_SELECTED PASSAGE_
══════

This increase in public notoriety helped shape the further development of the skinhead scene; just as the Southall Riot and the “Strength Through Oi!” album helped to cement the right-wing reputation of the skinhead subculture and Oi! music in England at precisely the moment they were being transmitted to Germany–decisively influencing the form they took there–media attention focused on right-wing-extremist rock music and anti-immigrant violence in Germany helped radicalize the scene by winning new recruits who were attracted as much (or more) by the right-wing and anti-foreigner reputation than by the niceties of skinhead style and music. The change in the character of the scene caused by this process of “deviancy amplification” fueled further change by driving turnover in membership. After the killing of two Turks in Hamburg in 1985, for example, many older skins left the movement in disgust, opening the way for the process of identity formation to be controlled by the newcomers. (57) The social and political character of the skinhead subculture in Germany was further altered by the infusion of skinheads from the former East Germany at the beginning of the 1990s. The skinhead subculture had developed along largely parallel lines in the two Germanies before 1989. But just as in the case of the transmission of the subculture from England to West Germany, the transmission from West to East Germany was driven by media reports focusing on right-wing violence. The ready availability of a pre-packaged form (shaved heads, bomber jackets, boots, violence) and content (racist, anti-foreigner) was a highly attractive means of youth rebellion–especially in the “anti-fascist state” (58)–which attracted newer and younger recruits. (59) These new skinheads–some as young as 14 years old–had little connection to the original sources of skinhead identity, musical or otherwise. Their introduction into the skinhead subculture with the fall of the wall had a diluting effect; to them, being a skinhead had more to do with being a hard and violent young German nationalist than it did with listening to the same music and wearing the same clothes as English skinheads had done in 1969 or 1977. (60)

══════

_Data lines_
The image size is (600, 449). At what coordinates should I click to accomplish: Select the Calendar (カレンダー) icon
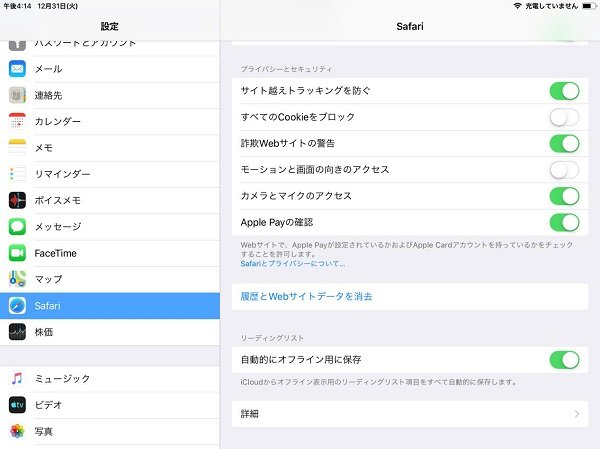(x=17, y=122)
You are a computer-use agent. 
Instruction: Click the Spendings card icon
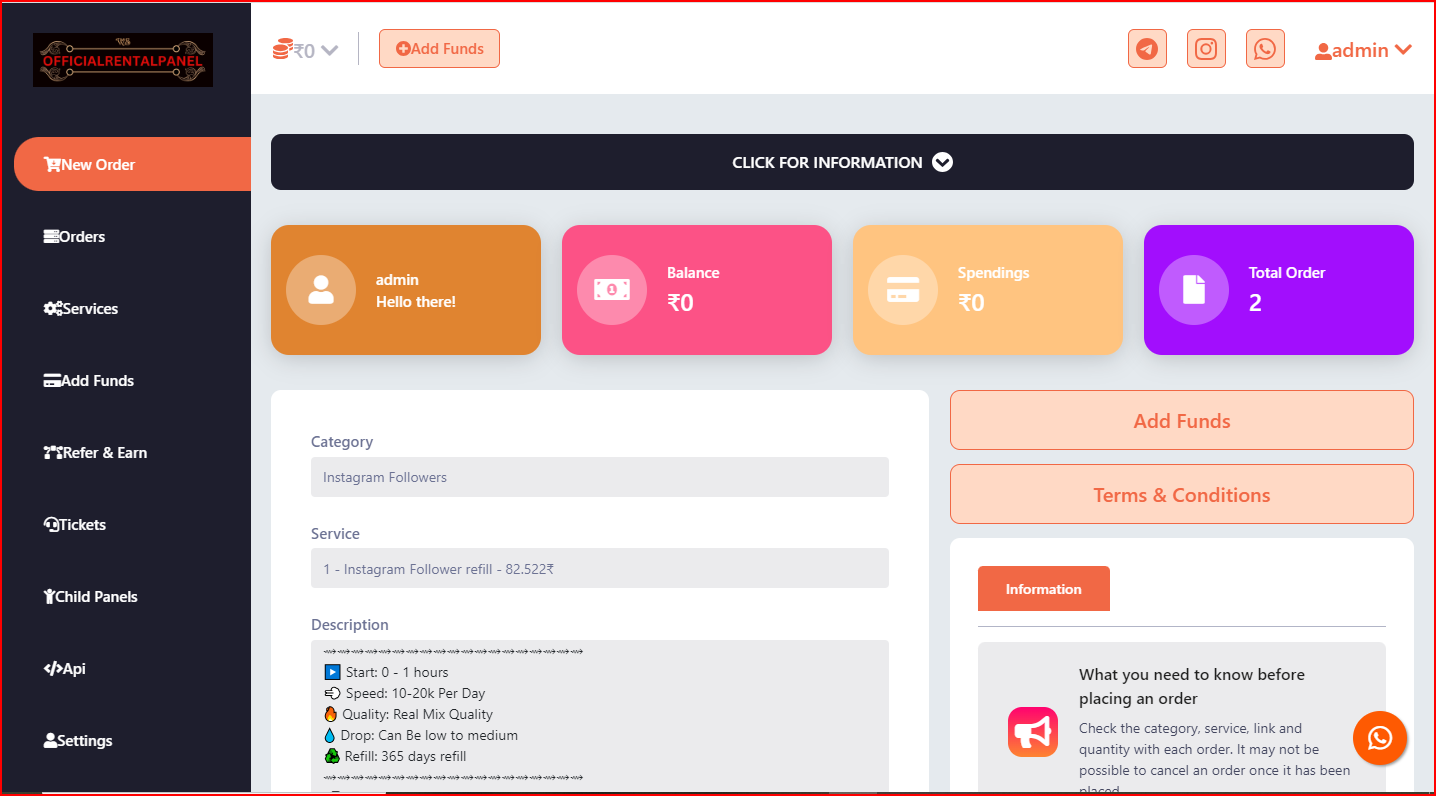pos(903,290)
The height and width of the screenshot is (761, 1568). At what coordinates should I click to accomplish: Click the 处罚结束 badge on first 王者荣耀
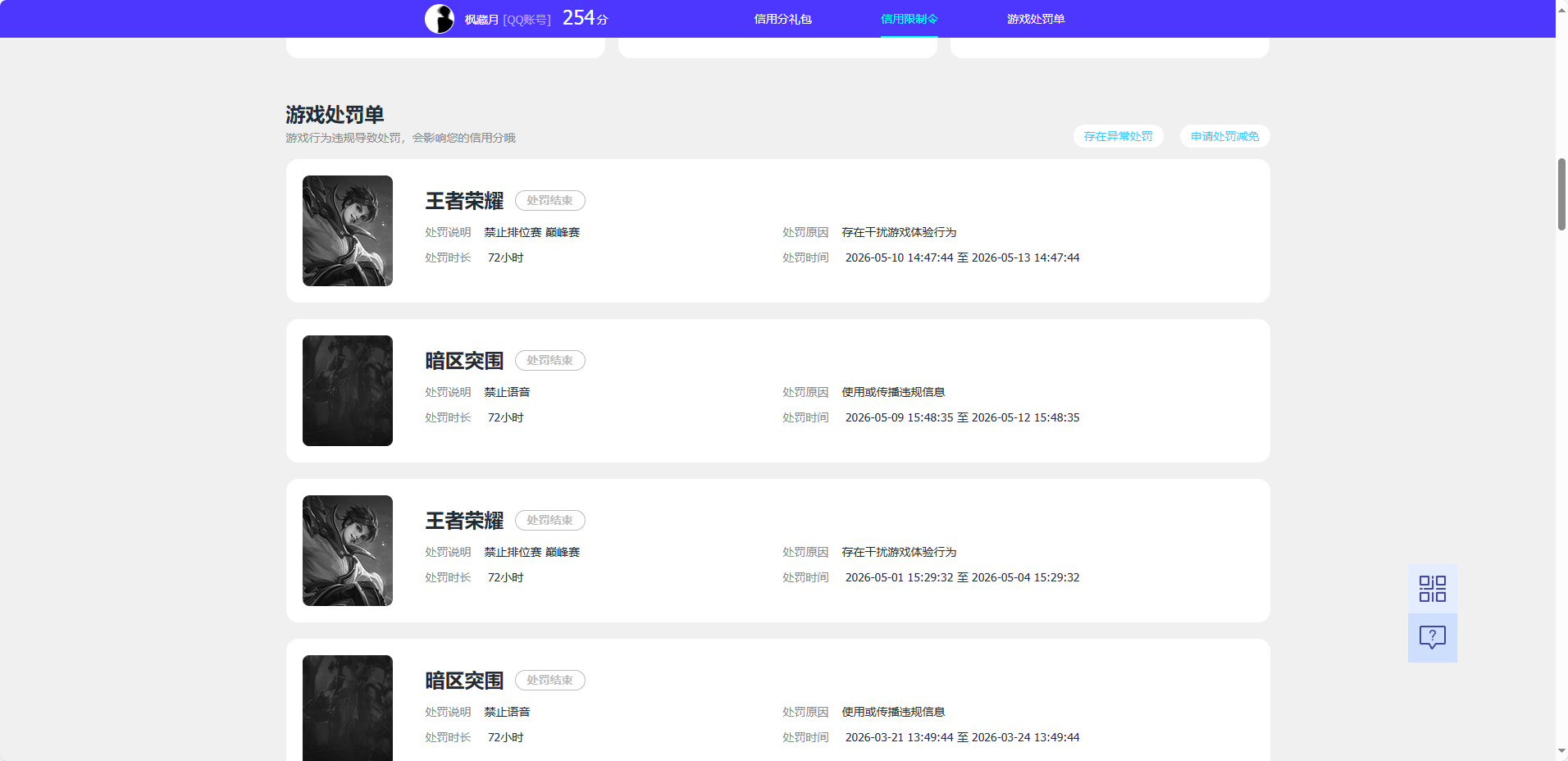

══════

_JOBS_
1. In the passage on the German skinhead scene, what did many older skins do after two Turks were killed in Hamburg in 1985?
2. Write the next part of the passage on the skinhead subculture in Germany, picking up after its final sentence.
The records play no part in the work asked for here.

_ANSWER SET_
1. They left the movement in disgust.

2.
Thus through movement–successive removals from the source producing new subcultural and musical iterations of the original–new meanings were created that reflected back and influenced the development of the whole. Through a leap-frogging process of “communicative linkages”–re-siting skinhead style and music in a new spatial and temporal location–the meaning of “skinhead” could change from someone who admired black music and who could (at least in theory) socialize with blacks, to someone who could be plausibly seen marking Rudolf Hess’ birthday, or even firebombing Turkish women and children. To be sure, the right-wing “bonehead” and the Nazi rock band were born in England; but it was in their new location that they could articulate with currents of xenophobia and racism, fueling a campaign of racist murder and evoking a deep and chilling historical resonance.
iii. A Style of Politics or a Politics of Style? The Struggle over Skinhead Identity
The increasing role of skinheads in violence against immigrants makes them a sought-after constituency for right-wing extremist parties in Germany. Yet the origins of the skinhead phenomenon in a youth subculture organized around fashion and music makes such recruitment problematic, and not just because it is inherently difficult to bind disaffected and frequently alcohol-besotted young men into a disciplined regimen of rallies and demonstrations. Youth subcultures–organized as they are around an internal logic that reconfigures select commodities or elements of style into symbolic weapons against the dominant society–are inherently unstable; the meaning of the elements that signify membership are, as we have seen, open to interpretation.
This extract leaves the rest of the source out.